Senior Republicans distance themselves from ‘drill, baby, drill’
Two senior Republicans on Tuesday distanced themselves from the controversial “drill, baby, drill” phrase first used by Republican National Committee Chairman Michael Steele and repeated prominently by 2008 GOP vice presidential candidate Sarah Palin.
Speaking in the wake of a massive oil spill in the Gulf of Mexico that might have as many political repercussions as environmental ones, GOP Whip Jon Kyl of Arizona and Sen. Pat Roberts of Kansas both said Senate Republicans never endorsed the phrase. And Kyl specifically avoided referring to Steele by name.
“That was not a Senate Republican phrase,” Kyl said. “I think there was a candidate that used that. I think our phrase was ‘drill here, drill now,’ meaning here in the United States and as quickly as oil and gas leases are going.”
Roberts said Republicans were always uneasy with the catchphrase.
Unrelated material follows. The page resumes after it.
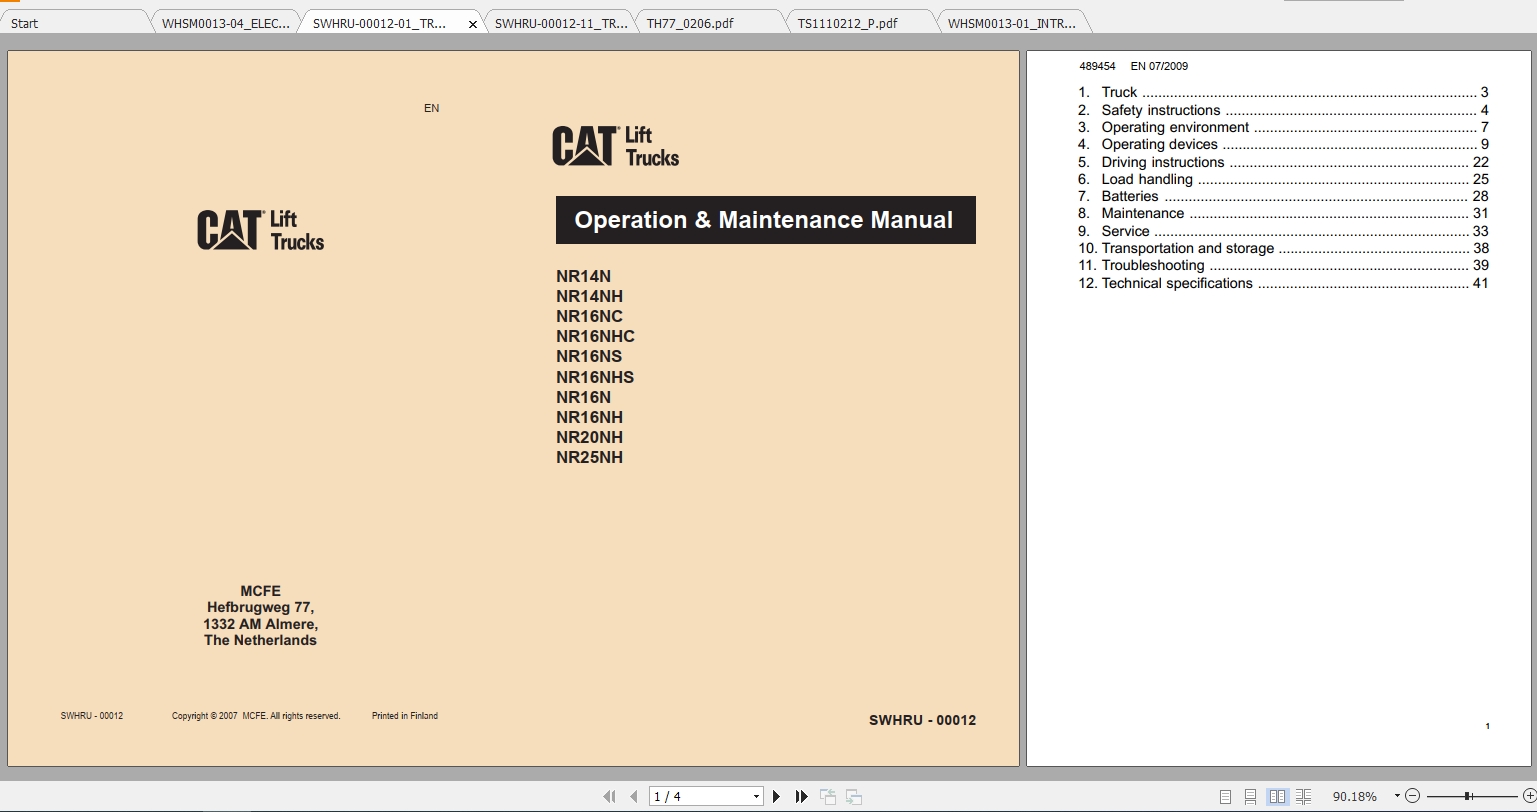Skip to the last page
The width and height of the screenshot is (1537, 812).
pos(802,795)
“I don’t know about the slogan. The slogan was what, two, three years ago and basically we had a lot of opposition to it anyway.”
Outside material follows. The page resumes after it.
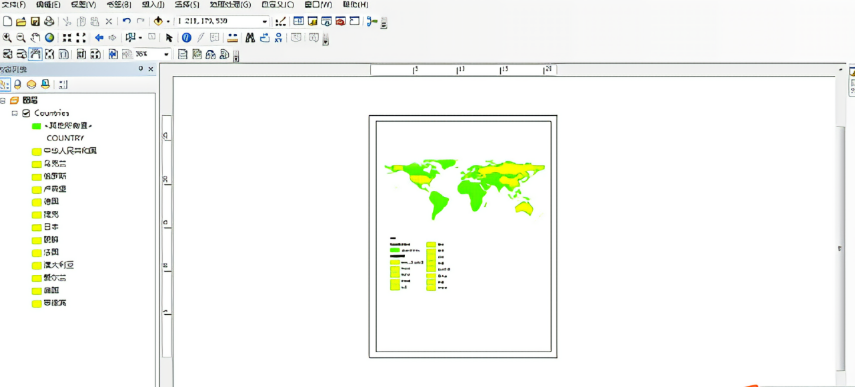Collapse the Countries layer tree node
This screenshot has width=855, height=387.
pos(15,113)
Steele is believed to have used the phrase first in his address at the 2008 Republican National Convention in Minnesota, where the delegates took to chanting it. Conservative blogger Erik Rush also used it around the same time, and Palin employed it that October in an exchange with then-vice presidential candidate Joe Biden.
“The chant is ‘drill, baby, drill,'” Palin told Biden. “And that’s what we hear all across this country in our rallies because people are so hungry for those domestic sources of energy to be tapped into.”